We're pleased by Judge Blawie's ruling this week, which now paves the way for our lawsuit to proceed on the 'strict liability' cause of action.

The Superior Court of Connecticut issued an historic ruling this week that a strict liability claim filed by the Estate of Charla Nash, the Stamford woman who was viciously attacked by a chimpanzee last year, may proceed against the owner of the chimpanzee.

This marks the first time a Connecticut court has ruled on the liability that attaches to an owner of a wild animal that causes personal injury.

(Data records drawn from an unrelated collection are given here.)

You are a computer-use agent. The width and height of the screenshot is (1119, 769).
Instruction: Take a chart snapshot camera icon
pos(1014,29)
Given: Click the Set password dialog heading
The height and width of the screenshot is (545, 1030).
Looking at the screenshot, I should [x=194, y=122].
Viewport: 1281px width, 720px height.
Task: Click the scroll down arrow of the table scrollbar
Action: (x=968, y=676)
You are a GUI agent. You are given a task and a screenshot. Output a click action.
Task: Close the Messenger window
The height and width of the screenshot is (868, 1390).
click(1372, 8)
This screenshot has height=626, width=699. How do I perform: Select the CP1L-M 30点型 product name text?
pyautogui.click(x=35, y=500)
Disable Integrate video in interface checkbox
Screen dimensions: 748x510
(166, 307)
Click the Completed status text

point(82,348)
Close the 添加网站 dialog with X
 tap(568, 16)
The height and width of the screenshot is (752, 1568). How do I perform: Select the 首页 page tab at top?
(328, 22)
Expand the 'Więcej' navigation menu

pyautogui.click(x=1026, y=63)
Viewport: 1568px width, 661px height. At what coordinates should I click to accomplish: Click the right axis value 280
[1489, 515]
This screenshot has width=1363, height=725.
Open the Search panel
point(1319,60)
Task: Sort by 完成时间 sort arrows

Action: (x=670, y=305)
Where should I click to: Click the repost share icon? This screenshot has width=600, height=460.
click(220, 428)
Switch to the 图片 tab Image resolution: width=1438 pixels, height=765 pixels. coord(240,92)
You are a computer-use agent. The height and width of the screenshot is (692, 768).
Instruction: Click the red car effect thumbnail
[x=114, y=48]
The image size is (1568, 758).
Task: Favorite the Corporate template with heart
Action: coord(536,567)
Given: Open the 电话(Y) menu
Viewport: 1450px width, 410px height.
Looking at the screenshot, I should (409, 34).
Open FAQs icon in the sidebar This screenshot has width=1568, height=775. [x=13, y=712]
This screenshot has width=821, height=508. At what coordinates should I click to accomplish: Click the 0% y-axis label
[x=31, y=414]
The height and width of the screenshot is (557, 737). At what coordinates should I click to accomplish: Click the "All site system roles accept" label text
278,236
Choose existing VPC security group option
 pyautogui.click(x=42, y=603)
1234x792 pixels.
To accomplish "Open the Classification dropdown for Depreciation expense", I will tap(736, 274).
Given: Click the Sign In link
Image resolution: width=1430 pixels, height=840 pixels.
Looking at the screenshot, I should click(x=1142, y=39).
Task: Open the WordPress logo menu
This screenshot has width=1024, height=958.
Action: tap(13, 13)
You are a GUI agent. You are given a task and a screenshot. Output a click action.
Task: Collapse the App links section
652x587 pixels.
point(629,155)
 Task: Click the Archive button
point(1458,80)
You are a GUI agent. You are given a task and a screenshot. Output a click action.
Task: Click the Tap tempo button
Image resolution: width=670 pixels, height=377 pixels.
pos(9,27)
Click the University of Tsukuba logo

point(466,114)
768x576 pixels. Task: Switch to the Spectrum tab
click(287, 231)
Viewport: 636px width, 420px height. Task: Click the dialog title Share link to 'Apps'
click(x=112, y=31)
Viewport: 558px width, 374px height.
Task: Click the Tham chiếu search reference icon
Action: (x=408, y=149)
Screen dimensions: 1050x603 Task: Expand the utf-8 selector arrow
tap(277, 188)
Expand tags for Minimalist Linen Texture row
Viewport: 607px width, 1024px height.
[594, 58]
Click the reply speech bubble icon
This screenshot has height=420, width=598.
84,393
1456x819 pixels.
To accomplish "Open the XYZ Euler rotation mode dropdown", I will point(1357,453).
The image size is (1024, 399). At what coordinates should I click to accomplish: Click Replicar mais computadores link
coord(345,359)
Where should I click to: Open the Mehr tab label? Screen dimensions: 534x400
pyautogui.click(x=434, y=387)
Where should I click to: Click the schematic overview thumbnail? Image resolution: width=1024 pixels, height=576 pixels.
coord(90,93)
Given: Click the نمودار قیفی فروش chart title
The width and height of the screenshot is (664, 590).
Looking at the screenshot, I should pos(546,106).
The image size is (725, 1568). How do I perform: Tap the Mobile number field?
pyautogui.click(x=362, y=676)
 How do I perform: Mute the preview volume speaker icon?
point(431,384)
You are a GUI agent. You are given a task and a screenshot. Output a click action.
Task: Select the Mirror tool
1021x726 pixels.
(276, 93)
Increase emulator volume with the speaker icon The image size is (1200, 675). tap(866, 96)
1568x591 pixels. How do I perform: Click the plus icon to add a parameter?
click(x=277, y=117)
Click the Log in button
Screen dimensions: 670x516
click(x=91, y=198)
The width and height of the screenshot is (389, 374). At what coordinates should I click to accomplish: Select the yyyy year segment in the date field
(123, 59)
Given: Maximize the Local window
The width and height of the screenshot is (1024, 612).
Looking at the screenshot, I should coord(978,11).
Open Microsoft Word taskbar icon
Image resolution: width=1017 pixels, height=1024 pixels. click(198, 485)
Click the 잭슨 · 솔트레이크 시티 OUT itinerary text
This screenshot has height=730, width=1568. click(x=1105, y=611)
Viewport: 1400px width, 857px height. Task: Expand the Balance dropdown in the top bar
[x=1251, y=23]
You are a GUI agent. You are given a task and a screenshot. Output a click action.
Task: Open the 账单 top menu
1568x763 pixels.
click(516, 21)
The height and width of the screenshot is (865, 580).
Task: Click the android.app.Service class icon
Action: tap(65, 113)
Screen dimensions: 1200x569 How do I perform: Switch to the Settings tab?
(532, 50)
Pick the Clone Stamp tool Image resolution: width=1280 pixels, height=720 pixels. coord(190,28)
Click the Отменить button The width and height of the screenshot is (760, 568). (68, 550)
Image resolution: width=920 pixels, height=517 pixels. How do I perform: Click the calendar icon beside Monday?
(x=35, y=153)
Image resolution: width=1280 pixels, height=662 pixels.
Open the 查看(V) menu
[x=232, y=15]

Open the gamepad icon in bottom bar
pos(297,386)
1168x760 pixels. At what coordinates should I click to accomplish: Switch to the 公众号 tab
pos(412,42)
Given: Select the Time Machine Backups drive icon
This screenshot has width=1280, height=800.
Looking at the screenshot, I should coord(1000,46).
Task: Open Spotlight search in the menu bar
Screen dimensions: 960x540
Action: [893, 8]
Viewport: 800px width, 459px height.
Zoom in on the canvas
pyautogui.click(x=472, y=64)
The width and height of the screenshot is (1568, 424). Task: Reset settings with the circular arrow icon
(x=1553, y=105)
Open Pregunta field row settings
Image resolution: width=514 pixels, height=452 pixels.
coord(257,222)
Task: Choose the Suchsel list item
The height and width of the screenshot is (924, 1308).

The Stamford Superior Court case, Michael J. Nash, Conservator for the Estate of Charla Nash v. Sandra Herold (Superior Court Complex Litigation Docket X05 CV09 5010750S), was filed last year by Willinger, Willinger & Bucci, P.C., of Bridgeport, Conn. The case stemmed from a horrific incident on February 16, 2009, in which Ms. Nash was viciously attacked by a 14 year-old chimpanzee owned by Ms. Herold and kept in her home as a pet.

Stamford Superior Court Judge John F. Blawie's May 18, 2010, ruling denied Ms. Herold's motion to strike the lawsuit's claim of strict liability. "A mutilation injury by a chimpanzee under these circumstances is the kind of harm that should be protected by a strict liability standard," wrote Judge Blawie. Quoting the United States Supreme Court's 1978 decision in United States v. United States Gypsum Co., (438 U.S. 442) Judge Blawie added, "The possibility that those subjected to strict liability will take extraordinary care in their dealings is frequently regarded as one advantage of a rule of strict liability."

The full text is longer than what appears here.